The bulbs of daffodils are sometimes confused with
Onions leading to accidental poisoning (although Daffodils were transferred to the Onion and Garlic (aka
Alliaceae) family a while back).
Galantamine (aka Galanthamine) is an acclaimed drug (Nivalin®) for the treatment of Alzheimers disease, Polio, Central Nervous System disorders, and other problems to do with memory impairment. It is a reversible
cholinesterase inhibitor and is contained in many plants of the Daffodil Family. Although Galantamine can now be synthesized in the laboratory, it is for the time being much cheaper to harvest the drug from specially cultivated Caucasian Snowdrop, and also from cultivated species of Daffodil (for greater yield) grown in the Brecon Beacons.
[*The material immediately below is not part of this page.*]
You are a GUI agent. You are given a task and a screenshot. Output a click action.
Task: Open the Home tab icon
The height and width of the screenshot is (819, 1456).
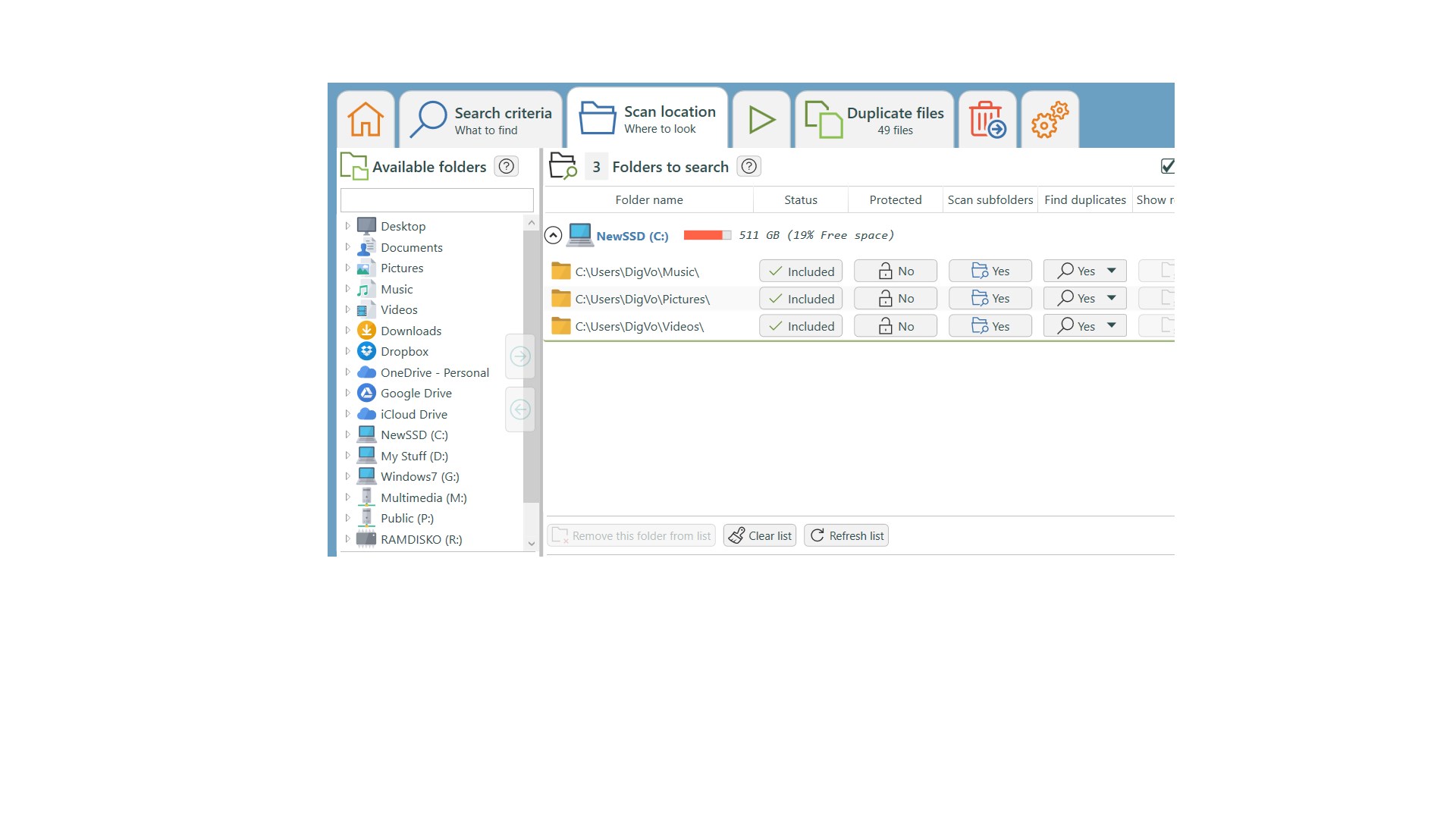(x=366, y=120)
Galamtamine is present only in certain varieties of Daffodil. If grown under stress at higher altitude, the Galantamine content is increased. Four varieties are being grown high up in the Brecon Beacons as a trial. Efforts are being made in the chemical synthesis of the drug to reverse the economics of the production of galantamine from Daffodils. Galantamine is present not only in Snowdrops and Daffodils but also in Summer Snowflake and
Red Spider Lily, etc, which are all members of the Daffodil Family (Amaryllidaceae). Galantamine has also been used to induce lucid dreams and out of body experiences. A chemically very similar compound, Lycoramine, is present in Fir Clubmoss
Haemanthamine (aka Natalensine, or Hemanthidine or 3-Epicrinamine) is an alkaloid from
Narcissus confusus with some chemical similarities to Galantamine, which was first isolated from Haemanthus ssp. hybrid 'King Albert'. It also occurs in Wild Daffodil. Extracts of the bulbs are used by Africans to treat a range of diverse ailments.
Pluvine and the related compound
Norplovine, (10-methoxy-3,12-didehydro- galantam-1,9-diol) and several derivatives, are related to Galantamine, and also occur in Wild Daffodil and other members of the Daffodil Family.
Wild Daffodil also contains Lycorine the main |
pyrrolo-phenanthridene alkaloid contained in members of the Daffodil Family. It is toxic inducing vomiting and convulsions. Nevertheless it is sometimes used medicinally.
Over 100 biologically active alkaloids have been isolated from members of the former Daffodil Amaryllidaceae Family which has now been subsumed into the Garlic & Onion Family, Alliaceae.